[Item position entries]
* * * * *

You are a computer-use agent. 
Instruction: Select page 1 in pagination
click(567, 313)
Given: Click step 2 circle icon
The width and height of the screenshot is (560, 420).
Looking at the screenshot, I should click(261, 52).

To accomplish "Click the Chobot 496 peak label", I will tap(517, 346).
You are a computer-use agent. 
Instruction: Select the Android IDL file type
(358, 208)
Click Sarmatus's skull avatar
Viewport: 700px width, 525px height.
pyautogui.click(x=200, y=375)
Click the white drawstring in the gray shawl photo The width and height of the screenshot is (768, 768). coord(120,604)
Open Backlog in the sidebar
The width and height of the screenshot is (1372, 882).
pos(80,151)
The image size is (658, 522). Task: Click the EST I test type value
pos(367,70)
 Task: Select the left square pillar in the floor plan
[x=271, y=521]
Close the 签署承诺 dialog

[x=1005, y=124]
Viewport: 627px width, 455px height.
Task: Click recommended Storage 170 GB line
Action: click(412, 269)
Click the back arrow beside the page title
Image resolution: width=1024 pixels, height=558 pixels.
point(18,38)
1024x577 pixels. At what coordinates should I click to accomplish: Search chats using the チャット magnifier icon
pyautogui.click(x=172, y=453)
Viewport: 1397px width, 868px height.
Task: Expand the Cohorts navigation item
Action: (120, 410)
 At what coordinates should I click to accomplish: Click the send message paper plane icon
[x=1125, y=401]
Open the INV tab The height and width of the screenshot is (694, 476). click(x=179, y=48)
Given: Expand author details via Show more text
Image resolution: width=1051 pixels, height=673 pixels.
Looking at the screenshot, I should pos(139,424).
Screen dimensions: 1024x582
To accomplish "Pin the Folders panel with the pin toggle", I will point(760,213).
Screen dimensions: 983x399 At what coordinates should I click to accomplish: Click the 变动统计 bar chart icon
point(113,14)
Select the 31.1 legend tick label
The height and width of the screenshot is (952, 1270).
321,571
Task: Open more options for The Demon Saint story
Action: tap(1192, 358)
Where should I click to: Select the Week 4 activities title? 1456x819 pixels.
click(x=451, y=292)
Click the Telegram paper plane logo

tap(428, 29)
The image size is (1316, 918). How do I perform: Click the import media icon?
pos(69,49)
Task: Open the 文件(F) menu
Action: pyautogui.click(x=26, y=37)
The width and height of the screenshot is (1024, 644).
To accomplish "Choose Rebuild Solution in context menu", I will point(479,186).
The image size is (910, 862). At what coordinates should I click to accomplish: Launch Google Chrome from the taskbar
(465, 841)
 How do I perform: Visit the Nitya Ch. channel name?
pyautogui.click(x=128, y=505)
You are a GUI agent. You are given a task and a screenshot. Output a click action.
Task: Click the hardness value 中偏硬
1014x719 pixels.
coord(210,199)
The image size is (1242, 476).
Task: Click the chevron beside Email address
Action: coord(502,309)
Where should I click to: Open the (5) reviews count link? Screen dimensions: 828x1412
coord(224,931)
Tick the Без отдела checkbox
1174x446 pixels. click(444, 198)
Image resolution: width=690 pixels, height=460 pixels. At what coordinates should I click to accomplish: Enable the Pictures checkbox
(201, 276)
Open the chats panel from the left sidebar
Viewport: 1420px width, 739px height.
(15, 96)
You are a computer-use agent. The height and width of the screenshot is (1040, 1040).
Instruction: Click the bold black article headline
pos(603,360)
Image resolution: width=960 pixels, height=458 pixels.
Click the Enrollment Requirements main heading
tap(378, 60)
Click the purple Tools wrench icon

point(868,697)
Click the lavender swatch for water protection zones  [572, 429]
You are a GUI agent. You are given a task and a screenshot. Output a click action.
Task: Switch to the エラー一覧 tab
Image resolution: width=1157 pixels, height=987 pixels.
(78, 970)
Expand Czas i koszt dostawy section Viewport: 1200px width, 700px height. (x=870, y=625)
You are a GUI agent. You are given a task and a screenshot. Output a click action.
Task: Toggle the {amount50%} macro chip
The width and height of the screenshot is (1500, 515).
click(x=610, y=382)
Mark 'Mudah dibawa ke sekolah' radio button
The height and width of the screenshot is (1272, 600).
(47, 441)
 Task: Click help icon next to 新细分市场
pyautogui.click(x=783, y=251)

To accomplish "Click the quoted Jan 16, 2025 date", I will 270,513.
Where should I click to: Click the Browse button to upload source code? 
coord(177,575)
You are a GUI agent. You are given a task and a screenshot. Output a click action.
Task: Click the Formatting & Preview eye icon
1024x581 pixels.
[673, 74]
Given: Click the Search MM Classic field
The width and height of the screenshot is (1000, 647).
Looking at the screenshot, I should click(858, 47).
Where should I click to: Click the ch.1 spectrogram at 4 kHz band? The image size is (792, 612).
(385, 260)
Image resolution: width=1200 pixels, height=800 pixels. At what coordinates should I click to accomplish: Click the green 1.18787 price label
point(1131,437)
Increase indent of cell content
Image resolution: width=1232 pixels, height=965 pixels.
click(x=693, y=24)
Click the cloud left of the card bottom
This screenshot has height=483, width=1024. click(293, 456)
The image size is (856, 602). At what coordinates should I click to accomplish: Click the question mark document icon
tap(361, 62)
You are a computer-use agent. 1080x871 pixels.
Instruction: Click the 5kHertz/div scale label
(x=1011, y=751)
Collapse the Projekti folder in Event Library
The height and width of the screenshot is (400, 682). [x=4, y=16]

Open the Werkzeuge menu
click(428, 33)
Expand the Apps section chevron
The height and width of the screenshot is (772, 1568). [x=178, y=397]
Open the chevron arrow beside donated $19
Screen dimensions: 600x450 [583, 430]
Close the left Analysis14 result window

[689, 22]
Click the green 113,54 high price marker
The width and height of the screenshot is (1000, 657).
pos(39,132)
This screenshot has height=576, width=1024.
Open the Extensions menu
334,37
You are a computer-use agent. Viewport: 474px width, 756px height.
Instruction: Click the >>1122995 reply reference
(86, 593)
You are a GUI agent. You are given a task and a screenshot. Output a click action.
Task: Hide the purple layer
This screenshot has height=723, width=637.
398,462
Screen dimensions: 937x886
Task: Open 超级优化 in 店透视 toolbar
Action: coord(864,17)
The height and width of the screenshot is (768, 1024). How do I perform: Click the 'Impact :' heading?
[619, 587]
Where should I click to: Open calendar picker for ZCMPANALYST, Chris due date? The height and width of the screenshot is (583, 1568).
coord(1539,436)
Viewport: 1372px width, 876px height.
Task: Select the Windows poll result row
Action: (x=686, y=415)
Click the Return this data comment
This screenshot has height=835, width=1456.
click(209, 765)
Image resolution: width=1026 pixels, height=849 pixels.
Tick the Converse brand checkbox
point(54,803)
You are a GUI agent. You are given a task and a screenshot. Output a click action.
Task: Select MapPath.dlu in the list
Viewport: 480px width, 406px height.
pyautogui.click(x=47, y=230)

* * * * *

Locate every line above that contains the word "Expand", matching case, and copy each one.

→ **ANSWER**:
Task: Expand the Cohorts navigation item
Given: Expand author details via Show more text
Expand Czas i koszt dostawy section Viewport: 1200px width, 700px height. (x=870, y=625)
Expand the Apps section chevron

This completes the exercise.